Maybe I’m arguing a bigger picture issue here than the one present in this article. My prayer is that the PCA (and all churches everywhere, for that matter) might be able to step back and see the futility in their details that hinder one’s ability to hear, understand, and love their neighbor and therefore one’s love for God.
It is the divine calling of a presbytery to keep track of the teaching and behavior of the ministers of the presbytery. Dr Johnson knew that when he joined the PCA. He took vows not only to uphold and defend the Standards but also to submit to his brothers in the presbytery. The Missouri Presbytery has been extremely lenient with Johnson.
If you think the PCA is about “holding the line,” I suggest that you don’t know the PCA very well. As of this writing Dr Johnson has yet to face any actual discipline from Presbytery or the GA. The PCA, technically, has not “held the line” yet regarding Johnson. There have been a blizzard of overtures in re Side B and Dr J but I don’t know that any of them has been been adopted. No one has filed charges against Johnson even though he has, in my opinion, said things that easily warrant charges.
Indeed, one of the great weaknesses of the PCA is that there seems to be a general reluctance to charge anyone. His presbytery not only has not charged Dr J but they weren’t able to convict a minister in the presbytery of teaching the Federal Vision. The Pacific NW Presbytery was unable or unwilling to convict Pete Leithart, one of the leading Federal Visionists in the PCA at the time, of teaching the FV. The PCA is hardly a hard-nosed denomination.
These are serious issues. They need to be addressed by the assemblies and courts of the churches. It is not unloving to do that.

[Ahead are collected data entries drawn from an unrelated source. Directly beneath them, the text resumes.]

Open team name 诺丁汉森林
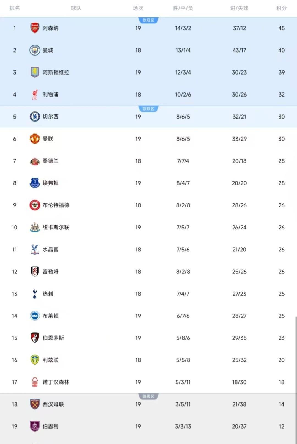297x444 pixels. [x=56, y=382]
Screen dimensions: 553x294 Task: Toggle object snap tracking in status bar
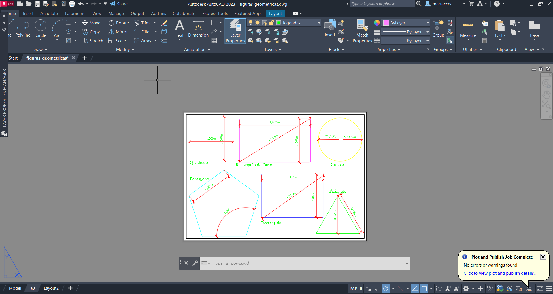[415, 289]
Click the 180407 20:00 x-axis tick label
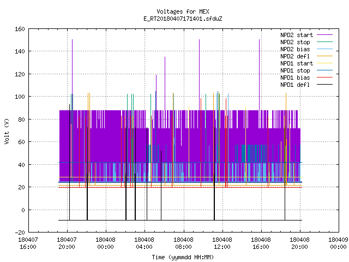The image size is (349, 262). tap(67, 243)

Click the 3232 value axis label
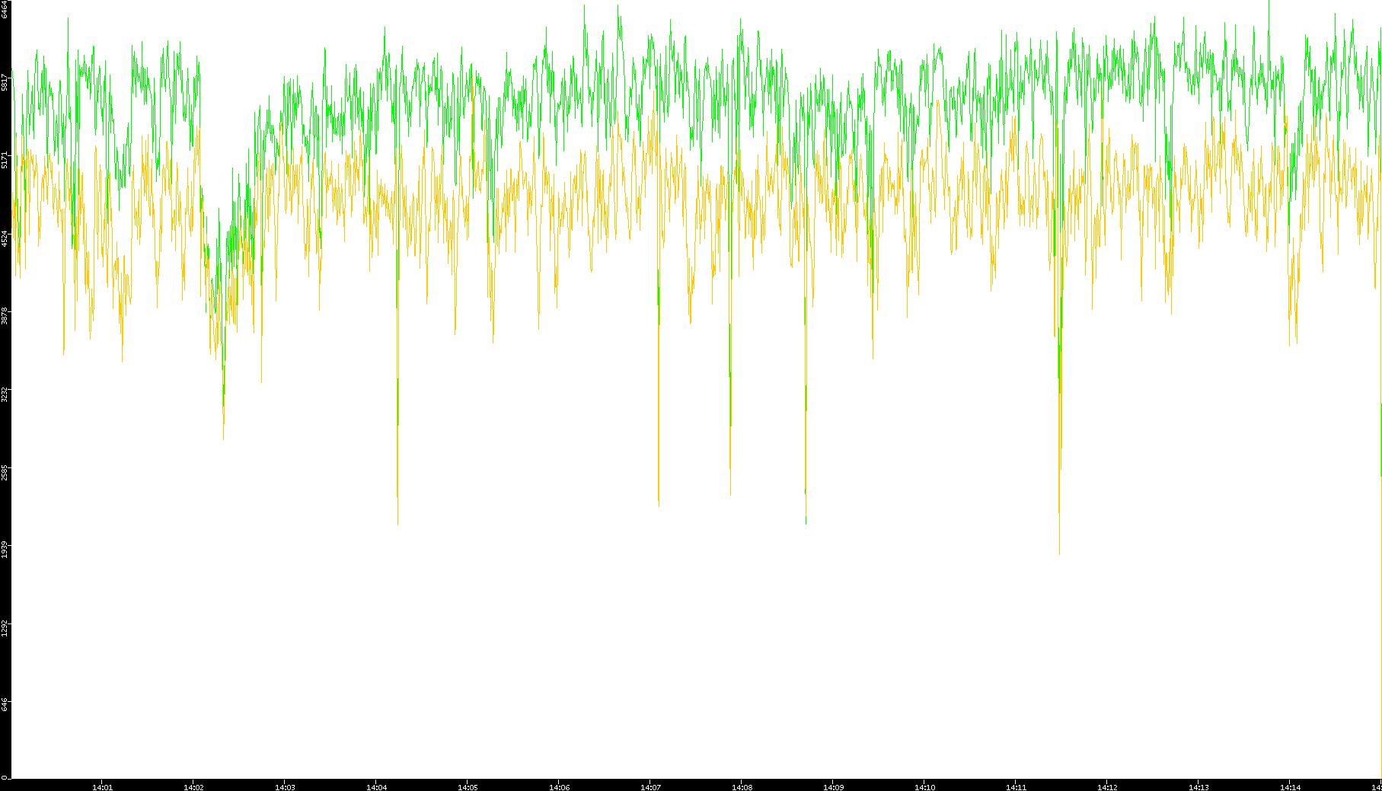(5, 394)
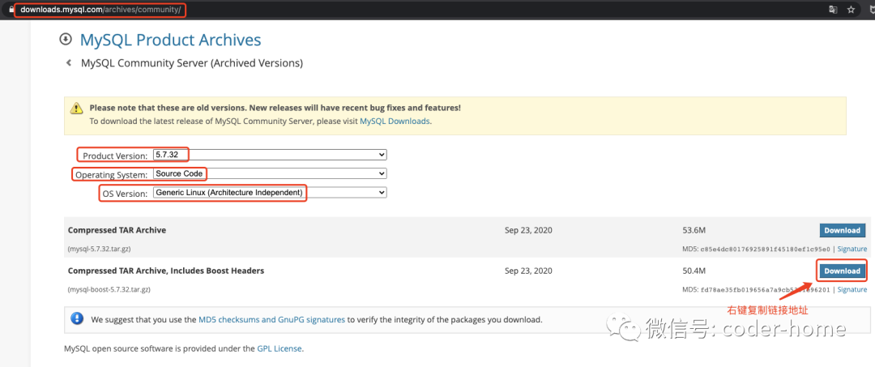Viewport: 875px width, 367px height.
Task: Visit the GPL License link
Action: (279, 348)
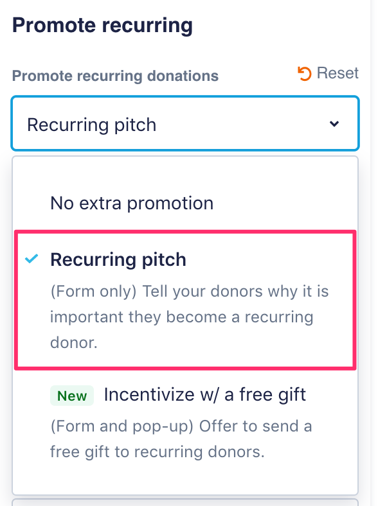Click the Promote recurring donations field label
The height and width of the screenshot is (506, 378).
click(x=115, y=76)
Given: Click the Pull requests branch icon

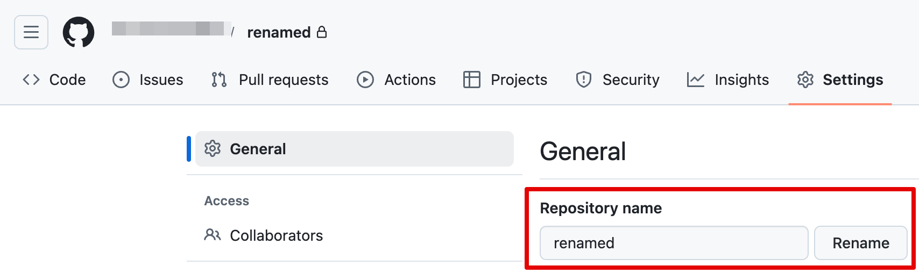Looking at the screenshot, I should (219, 80).
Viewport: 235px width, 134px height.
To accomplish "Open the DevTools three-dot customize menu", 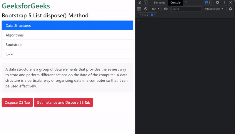I will click(x=224, y=3).
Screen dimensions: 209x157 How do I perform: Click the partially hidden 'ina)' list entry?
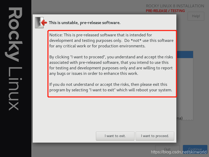pos(179,118)
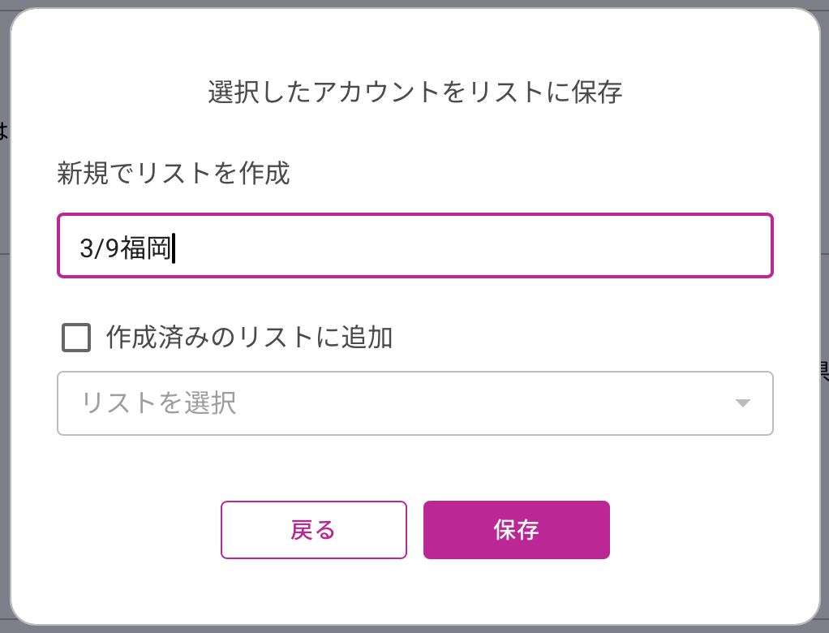Go back using the outlined 戻る button
Screen dimensions: 829x633
tap(313, 530)
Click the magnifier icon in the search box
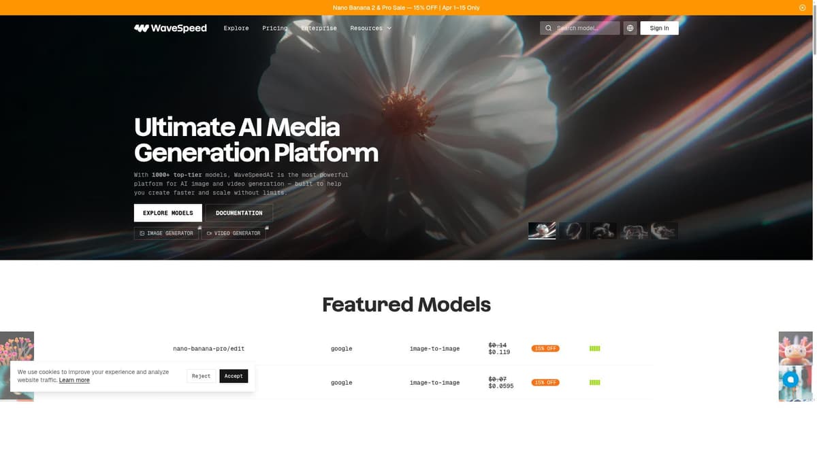This screenshot has width=817, height=459. [548, 28]
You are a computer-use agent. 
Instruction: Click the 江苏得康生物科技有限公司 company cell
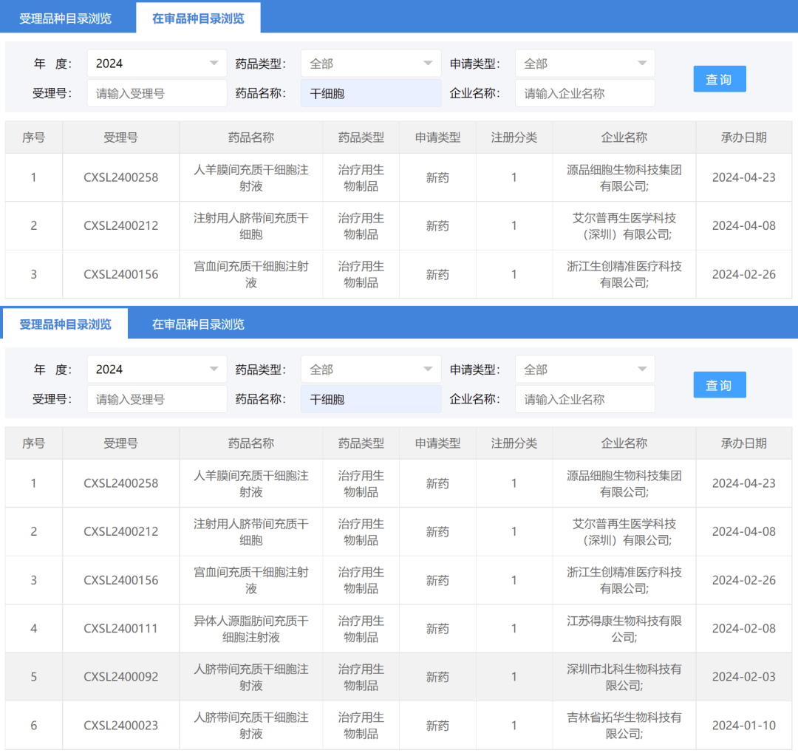624,629
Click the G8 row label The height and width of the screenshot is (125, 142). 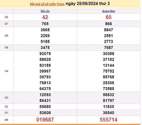6,17
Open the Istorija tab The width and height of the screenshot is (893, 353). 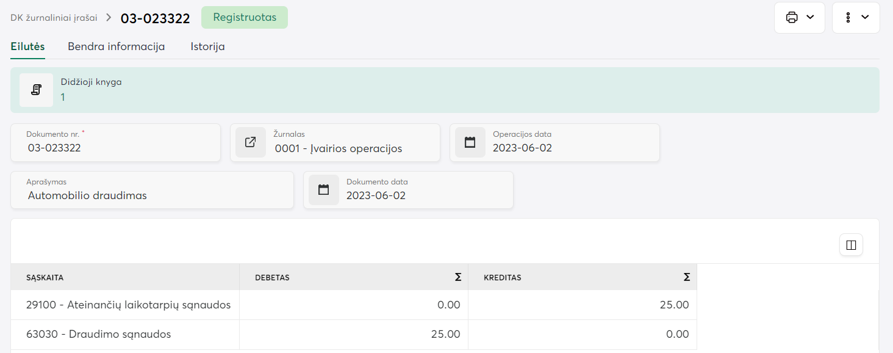[x=207, y=46]
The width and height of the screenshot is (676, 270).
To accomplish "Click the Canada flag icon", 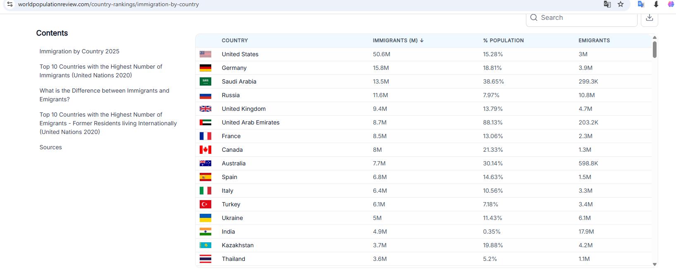I will (205, 150).
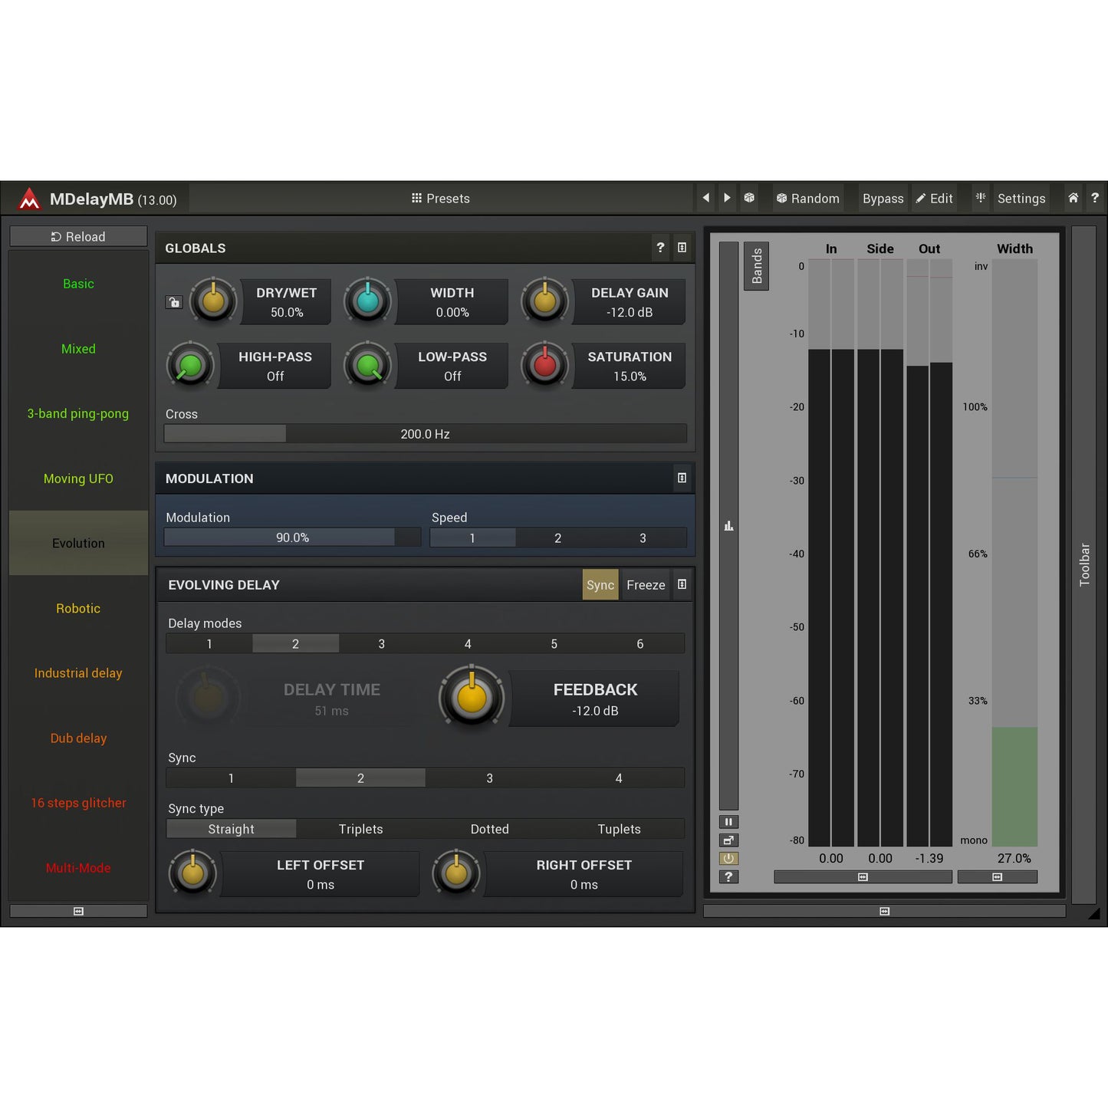The image size is (1108, 1108).
Task: Select Triplets sync type
Action: pos(360,829)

I’m a historian or at least I play one at work and the history of American Presbyterianism is that when churches take the approach you counsel, they cease to be recognizably Christian. The PCUSA did as you advise and they gave up any reasonable claim to being Presbyterian a long time ago and their status as any sort of Christian denomination is in serious doubt. In the last century, they are famous for defrocking a minister who actually believed the Scriptures as God’s Word and the Standards but they’ve done nothing to people teaching gross error within her pale.